Attorney sentenced to 24 months in federal prison for tax fraud offenses

 

Date: July 28, 2022

Contact: newsroom@ci.irs.gov

Vanessa Roberts Avery, United States Attorney for the District of Connecticut, announced that Deron D. Freeman, of Glastonbury, was sentenced today by U.S. District Judge Victor A. Bolden in Bridgeport to 24 months of imprisonment, followed by one year of supervised release, for tax fraud offenses.

According the evidence presented during a bench trial in October and November 2021, Freeman is an attorney who has owned and operated The Law Offices of Deron Freeman in Hartford. Freeman has practiced primarily in the areas of personal injury and criminal law. Between 2006 and 2010, Freeman fell severely behind on his federal tax payments and failed to pay his overdue tax balance, despite multiple notices of delinquent taxes and the imposition of payment and interest by the IRS. In 2010, the IRS initiated a collection action against Freeman for the 2007, 2008 and 2009 tax years.

In 2011, soon after Freeman entered into a payment plan with the IRS, he began using a bank account in the name of a third party to hold hundreds of thousands of dollars in an attempt to protect the funds from IRS scrutiny. By June 2012, Freeman made sufficient tax payments so that the IRS removed a lien against Freeman for the 2008 tax year.

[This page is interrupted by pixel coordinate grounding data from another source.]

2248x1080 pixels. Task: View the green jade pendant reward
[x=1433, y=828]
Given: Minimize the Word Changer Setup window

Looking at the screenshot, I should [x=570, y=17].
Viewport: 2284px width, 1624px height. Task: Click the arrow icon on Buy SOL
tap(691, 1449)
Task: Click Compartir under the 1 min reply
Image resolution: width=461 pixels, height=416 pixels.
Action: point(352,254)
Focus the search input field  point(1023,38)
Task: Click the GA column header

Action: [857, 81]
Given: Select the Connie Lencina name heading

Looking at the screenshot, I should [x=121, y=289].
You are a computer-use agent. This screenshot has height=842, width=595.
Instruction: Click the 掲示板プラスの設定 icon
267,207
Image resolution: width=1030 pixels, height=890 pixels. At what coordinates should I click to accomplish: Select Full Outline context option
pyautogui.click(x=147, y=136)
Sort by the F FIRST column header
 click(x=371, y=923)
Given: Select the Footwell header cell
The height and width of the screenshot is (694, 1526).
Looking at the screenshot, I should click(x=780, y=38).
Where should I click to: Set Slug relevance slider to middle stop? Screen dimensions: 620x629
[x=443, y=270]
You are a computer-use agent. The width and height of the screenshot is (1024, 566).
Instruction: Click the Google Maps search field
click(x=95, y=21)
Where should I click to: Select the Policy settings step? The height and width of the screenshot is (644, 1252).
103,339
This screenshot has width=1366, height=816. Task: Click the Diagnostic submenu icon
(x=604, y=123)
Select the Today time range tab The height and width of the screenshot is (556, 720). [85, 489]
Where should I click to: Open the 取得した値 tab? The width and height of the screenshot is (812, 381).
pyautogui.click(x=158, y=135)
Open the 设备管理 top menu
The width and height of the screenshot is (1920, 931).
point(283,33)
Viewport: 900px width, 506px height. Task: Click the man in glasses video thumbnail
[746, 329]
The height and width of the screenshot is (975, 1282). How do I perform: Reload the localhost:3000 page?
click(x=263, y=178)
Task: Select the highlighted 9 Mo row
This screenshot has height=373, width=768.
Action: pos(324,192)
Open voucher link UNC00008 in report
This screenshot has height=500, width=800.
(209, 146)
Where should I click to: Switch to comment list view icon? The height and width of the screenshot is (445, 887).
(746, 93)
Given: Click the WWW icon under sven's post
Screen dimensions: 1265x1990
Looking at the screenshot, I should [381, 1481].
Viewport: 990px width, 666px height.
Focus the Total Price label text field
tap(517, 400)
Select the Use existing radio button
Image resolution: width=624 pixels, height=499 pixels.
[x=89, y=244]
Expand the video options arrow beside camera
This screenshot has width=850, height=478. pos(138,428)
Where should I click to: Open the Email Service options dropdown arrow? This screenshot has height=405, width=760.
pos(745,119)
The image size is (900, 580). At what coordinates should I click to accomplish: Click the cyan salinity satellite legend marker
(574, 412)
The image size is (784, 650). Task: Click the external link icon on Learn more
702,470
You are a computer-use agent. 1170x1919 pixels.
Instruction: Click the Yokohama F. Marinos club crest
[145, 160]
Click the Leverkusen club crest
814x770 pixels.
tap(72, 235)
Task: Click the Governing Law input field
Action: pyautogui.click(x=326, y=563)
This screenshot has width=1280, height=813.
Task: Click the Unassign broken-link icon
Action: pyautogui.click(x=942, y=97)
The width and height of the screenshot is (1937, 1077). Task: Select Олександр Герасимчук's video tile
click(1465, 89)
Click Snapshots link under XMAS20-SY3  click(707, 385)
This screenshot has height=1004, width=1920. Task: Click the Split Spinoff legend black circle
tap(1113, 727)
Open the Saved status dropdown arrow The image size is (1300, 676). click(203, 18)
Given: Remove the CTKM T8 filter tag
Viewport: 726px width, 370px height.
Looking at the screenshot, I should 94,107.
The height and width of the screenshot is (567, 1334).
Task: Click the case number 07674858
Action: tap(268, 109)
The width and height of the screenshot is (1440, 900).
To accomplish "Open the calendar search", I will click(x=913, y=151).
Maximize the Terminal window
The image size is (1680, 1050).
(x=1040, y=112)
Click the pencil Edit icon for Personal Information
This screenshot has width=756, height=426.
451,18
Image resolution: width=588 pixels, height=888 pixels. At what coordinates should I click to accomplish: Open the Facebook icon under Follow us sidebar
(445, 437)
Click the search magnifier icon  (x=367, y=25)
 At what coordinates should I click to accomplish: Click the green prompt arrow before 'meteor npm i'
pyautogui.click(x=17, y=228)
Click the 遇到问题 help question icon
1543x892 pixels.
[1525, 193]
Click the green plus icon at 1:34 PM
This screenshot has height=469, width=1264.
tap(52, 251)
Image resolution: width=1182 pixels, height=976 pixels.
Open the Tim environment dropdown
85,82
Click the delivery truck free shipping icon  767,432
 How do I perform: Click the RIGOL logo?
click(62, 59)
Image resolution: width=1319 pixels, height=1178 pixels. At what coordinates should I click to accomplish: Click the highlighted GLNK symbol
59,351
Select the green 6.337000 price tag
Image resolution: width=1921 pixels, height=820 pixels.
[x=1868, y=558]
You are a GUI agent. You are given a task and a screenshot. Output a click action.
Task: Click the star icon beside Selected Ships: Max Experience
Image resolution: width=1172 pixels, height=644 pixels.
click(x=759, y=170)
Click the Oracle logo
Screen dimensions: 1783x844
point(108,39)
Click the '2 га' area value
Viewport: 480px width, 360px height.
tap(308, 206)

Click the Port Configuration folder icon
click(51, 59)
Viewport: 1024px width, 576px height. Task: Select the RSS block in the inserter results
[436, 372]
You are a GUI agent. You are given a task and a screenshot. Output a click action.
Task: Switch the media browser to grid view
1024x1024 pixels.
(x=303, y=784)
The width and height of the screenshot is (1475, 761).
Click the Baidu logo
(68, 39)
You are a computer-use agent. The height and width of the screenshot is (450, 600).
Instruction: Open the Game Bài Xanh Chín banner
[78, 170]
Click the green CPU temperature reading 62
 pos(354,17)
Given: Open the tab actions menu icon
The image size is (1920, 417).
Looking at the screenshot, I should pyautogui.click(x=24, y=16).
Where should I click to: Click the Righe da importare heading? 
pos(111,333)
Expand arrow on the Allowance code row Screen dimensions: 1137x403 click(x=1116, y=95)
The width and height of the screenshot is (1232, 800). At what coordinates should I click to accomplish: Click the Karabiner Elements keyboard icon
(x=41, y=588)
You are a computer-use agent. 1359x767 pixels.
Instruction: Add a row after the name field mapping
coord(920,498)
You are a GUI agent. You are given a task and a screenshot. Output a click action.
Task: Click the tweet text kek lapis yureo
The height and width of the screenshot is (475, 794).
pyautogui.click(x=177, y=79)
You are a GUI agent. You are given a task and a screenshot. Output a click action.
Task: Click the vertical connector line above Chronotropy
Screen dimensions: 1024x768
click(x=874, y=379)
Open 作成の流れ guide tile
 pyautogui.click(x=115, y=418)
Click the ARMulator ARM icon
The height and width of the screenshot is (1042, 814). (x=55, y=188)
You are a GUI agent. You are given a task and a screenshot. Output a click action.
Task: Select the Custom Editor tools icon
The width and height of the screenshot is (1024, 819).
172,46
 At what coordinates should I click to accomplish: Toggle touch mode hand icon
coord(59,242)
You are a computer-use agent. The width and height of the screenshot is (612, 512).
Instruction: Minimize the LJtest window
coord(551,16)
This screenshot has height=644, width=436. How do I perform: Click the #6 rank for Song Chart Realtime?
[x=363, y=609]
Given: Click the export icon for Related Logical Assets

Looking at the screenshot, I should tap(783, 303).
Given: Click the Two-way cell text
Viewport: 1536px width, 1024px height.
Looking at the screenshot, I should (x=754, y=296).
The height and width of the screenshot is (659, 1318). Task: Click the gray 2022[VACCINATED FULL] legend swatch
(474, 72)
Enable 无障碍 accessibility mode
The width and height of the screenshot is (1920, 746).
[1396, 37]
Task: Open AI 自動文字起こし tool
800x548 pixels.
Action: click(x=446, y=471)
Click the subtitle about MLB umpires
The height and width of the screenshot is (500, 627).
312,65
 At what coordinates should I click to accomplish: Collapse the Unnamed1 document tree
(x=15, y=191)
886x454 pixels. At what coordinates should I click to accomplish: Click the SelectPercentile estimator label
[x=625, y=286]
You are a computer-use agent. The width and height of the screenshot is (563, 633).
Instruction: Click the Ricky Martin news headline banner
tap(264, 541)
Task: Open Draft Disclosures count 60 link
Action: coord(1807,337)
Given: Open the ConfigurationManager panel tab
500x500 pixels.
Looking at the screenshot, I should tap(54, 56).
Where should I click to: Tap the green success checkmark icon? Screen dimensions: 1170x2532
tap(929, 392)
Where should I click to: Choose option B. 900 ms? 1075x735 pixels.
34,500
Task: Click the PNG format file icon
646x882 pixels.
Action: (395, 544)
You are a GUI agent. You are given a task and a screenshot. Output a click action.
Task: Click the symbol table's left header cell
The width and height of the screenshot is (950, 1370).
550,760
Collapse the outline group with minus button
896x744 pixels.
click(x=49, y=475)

Shortly thereafter, Freeman transferred more than $248,000 from the third-party account to his personal money market account. Freeman subsequently filed false tax returns for 2011, 2012 and 2013, failing to pay taxes on approximately $950,000 in income in those years, and also willfully failed to pay significant taxes owed for the 2012, 2013, 2014 and 2015 tax years.

The evidence at trial revealed that Freeman spent lavishly on cars and watercraft and, between 2012 and 2016, spent approximately $1.5 million constructing a new home.

Judge Bolden ordered Freeman to pay $357,062 in restitution to the IRS and was fined $15,000.

On April 18, 2022, Judge Bolden found Freeman guilty of three counts of making and subscribing a false tax return, and four counts of failure to pay income tax.

Freeman who is released on a $100,000 bond, is required to report to prison on September 12, 2022.

This investigation was conducted by the Internal Revenue Service – Criminal Investigation Division. The case was prosecuted by Assistant U.S. Attorneys Susan L. Wines and Christopher W. Schmeisser.